# [THE DATA]

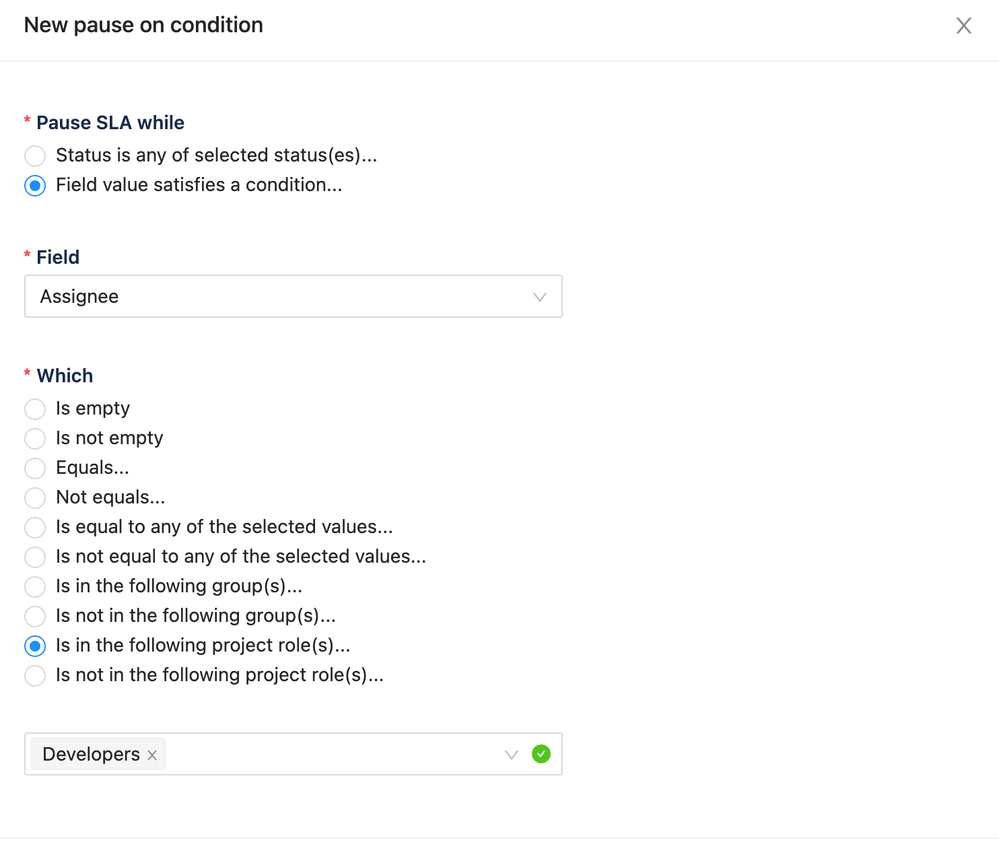
Task: Select 'Is not equal to any of the selected values'
Action: (x=35, y=557)
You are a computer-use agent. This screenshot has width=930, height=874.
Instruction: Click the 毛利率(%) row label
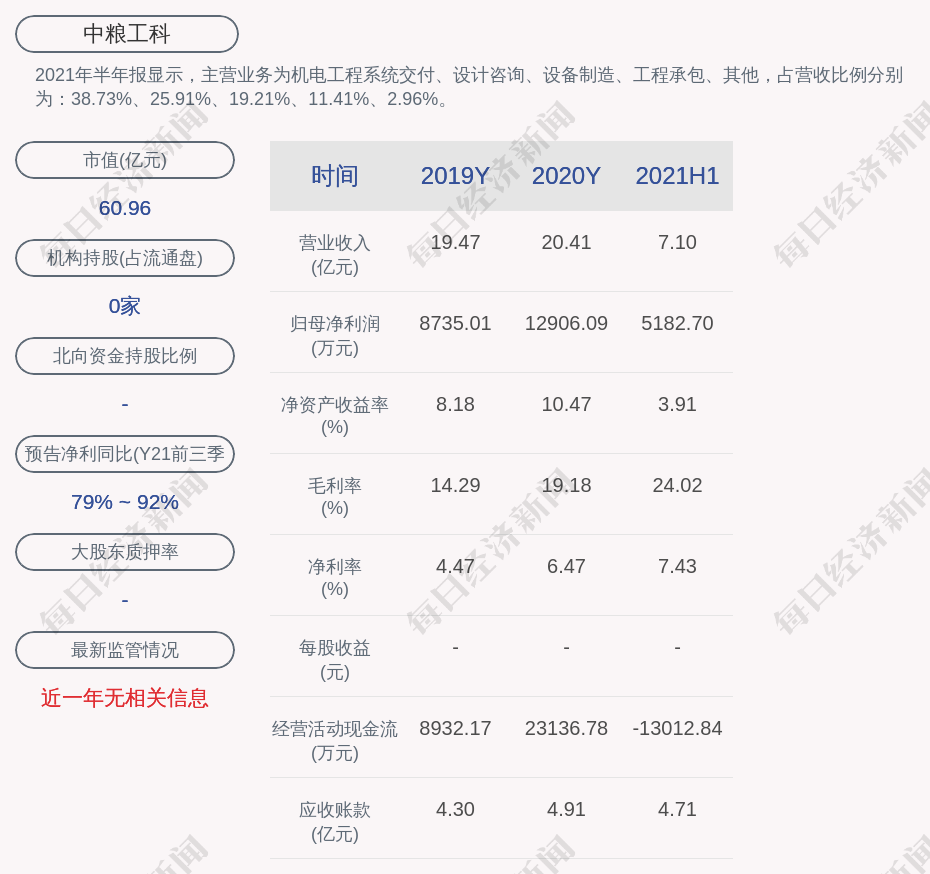(334, 497)
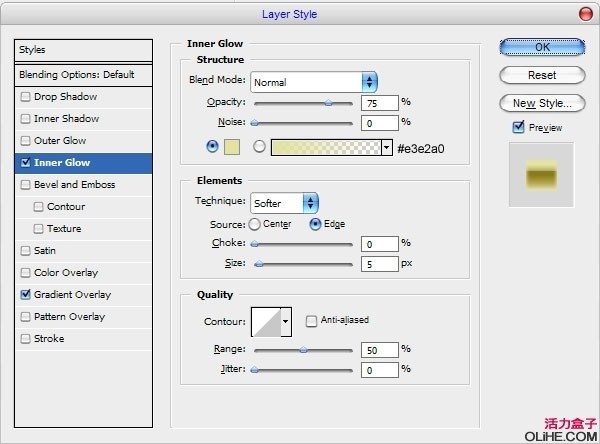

# [WORK TO COMPLETE]
Please copy exactly, and only, the lines from the one that contains "You are a computer-use" through the last line of the data above, omitting all pictures.

# [OUTPUT OF THE TASK]
You are a computer-use agent. This screenshot has width=930, height=874.
Instruction: Click the 毛利率(%) row label
(334, 497)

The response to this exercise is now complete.